I may also be some sort of attachment thing. At 3, a good little friend of ours behaved much like this to her father, who worked a lot. He'd come home from work and she'd be all, "I don't want to see Daddy. I don't want to play with you." She was so rude to him that it was kind of hard to be around her during that phase. It had everything to do with the fact that he left her every day. I think she felt like he chose to be away from her, and she felt hurt by that and wanted to make him feel bad. I wonder if he's at an age where he's not quite sure where he stands with these people that he loves but only gets to see once a week?


----------



## aneffie53 (Nov 9, 2015)

A different perspective here because I came on to find a reason for this behavior, I am the grandma and find it very hurtful.
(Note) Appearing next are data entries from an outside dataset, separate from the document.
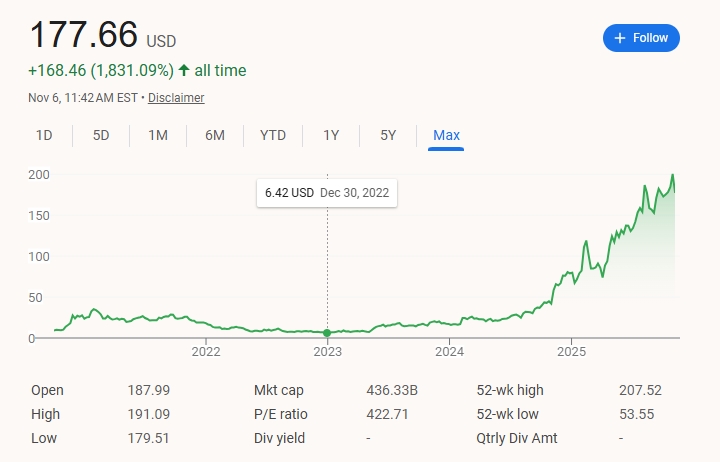The width and height of the screenshot is (720, 462).
Task: Click the P/E ratio label
Action: click(x=280, y=414)
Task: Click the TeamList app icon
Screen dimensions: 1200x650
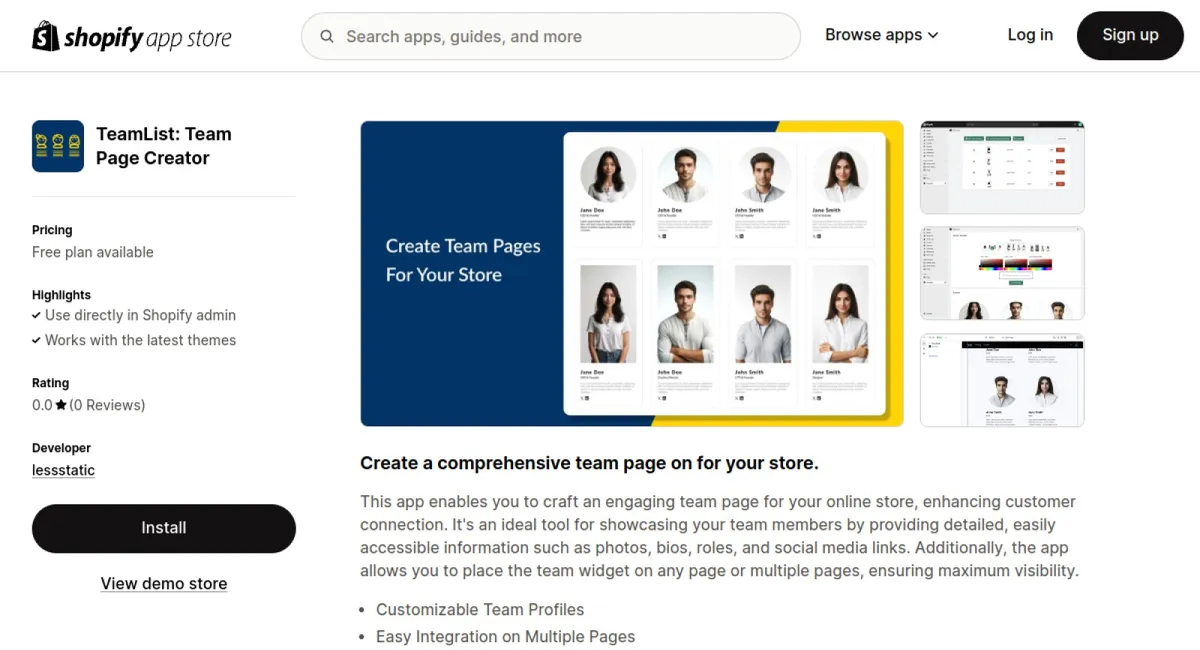Action: pos(57,146)
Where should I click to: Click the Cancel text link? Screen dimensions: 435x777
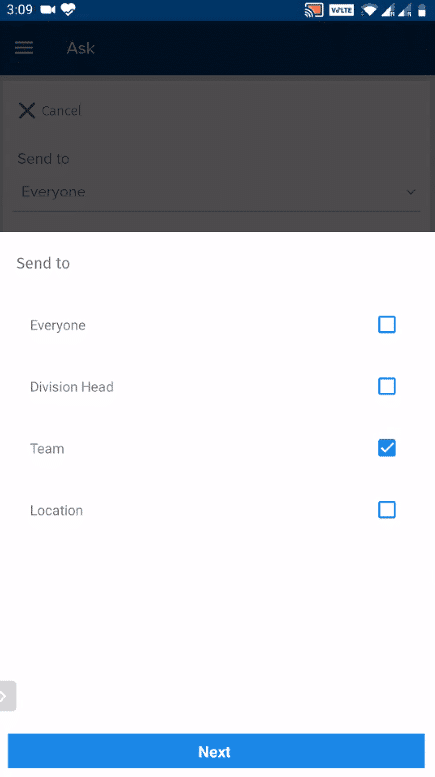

My guess as to what is behind this behavior:


 There is some reinforcement from this behavior, be it the In-law (daughter or son) who doesn't feel comfortable around the grandparents.

 Maybe it is punishment for missing us, but I doubt that. She has spent more time with us than anyone other than her nanny and parents.
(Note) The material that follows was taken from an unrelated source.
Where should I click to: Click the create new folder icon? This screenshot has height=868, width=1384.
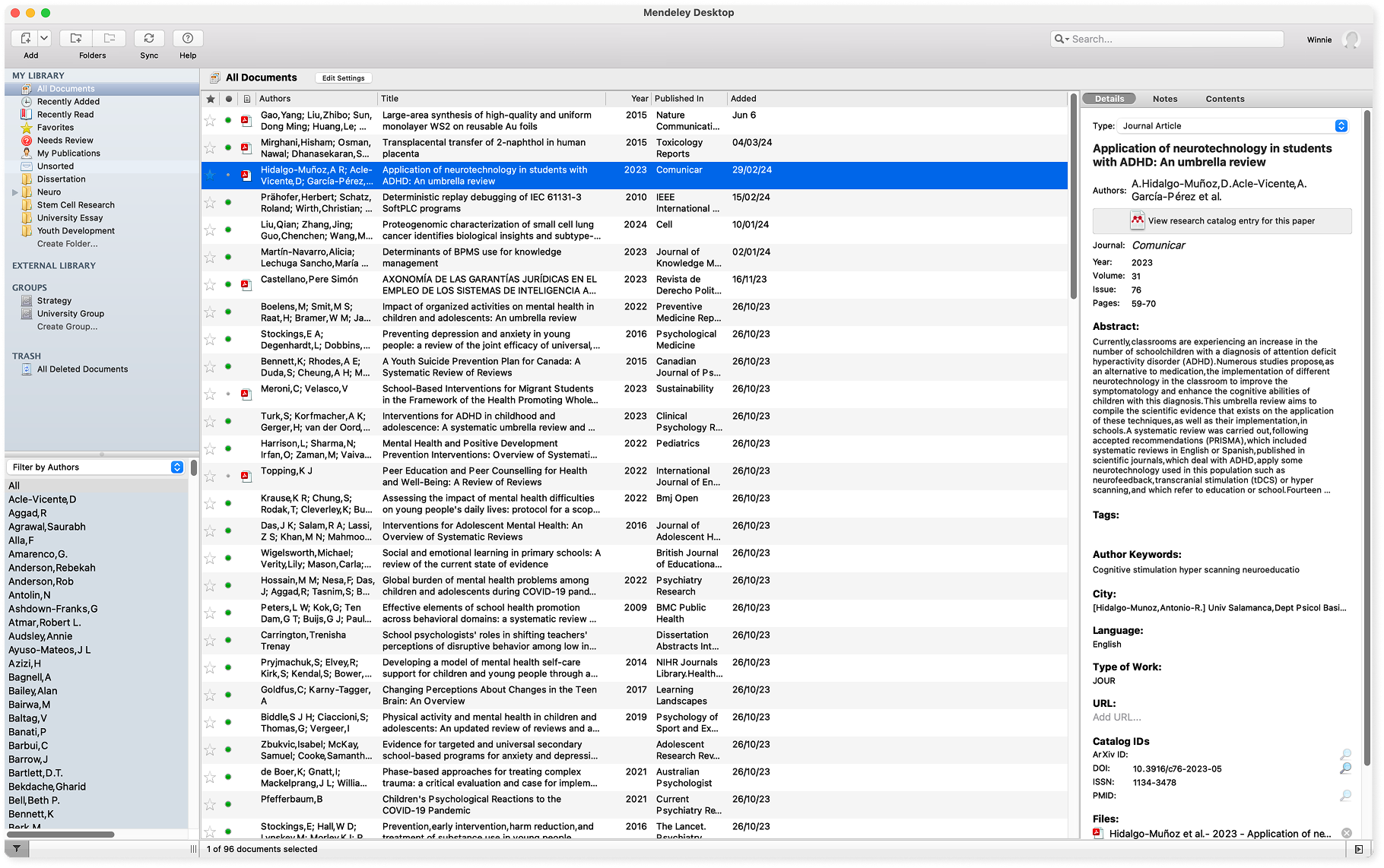[76, 38]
 Reinforcement from the parents, for showing autonomy. This is probably on the top of my guesses.

 Or maybe just a phase, but it has gone on a long time

Interesting note, this behavior is only demonstrated when the In-law is present. We take care of this child when needed even though we aren't close in distance. We play dress up, have tea time, take walks, read, etc. The child is well cared for.

From our perspective, we are tired of it. We ignore the child now when she begins with this behavior, which is every time we see her unless we are watching her. I have told her that it hurts our feelings and she seemed to understand, but it didn't change the behavior. Her parents assume it is something we have done or not done, like she misses us. To us it is because she is getting a positive reaction from her parents on some level, and because they refuse to correct the behavior. But, it does put a damper on the relationship, and we reach out less these days. Maybe she will come around and then again maybe she won't.


----------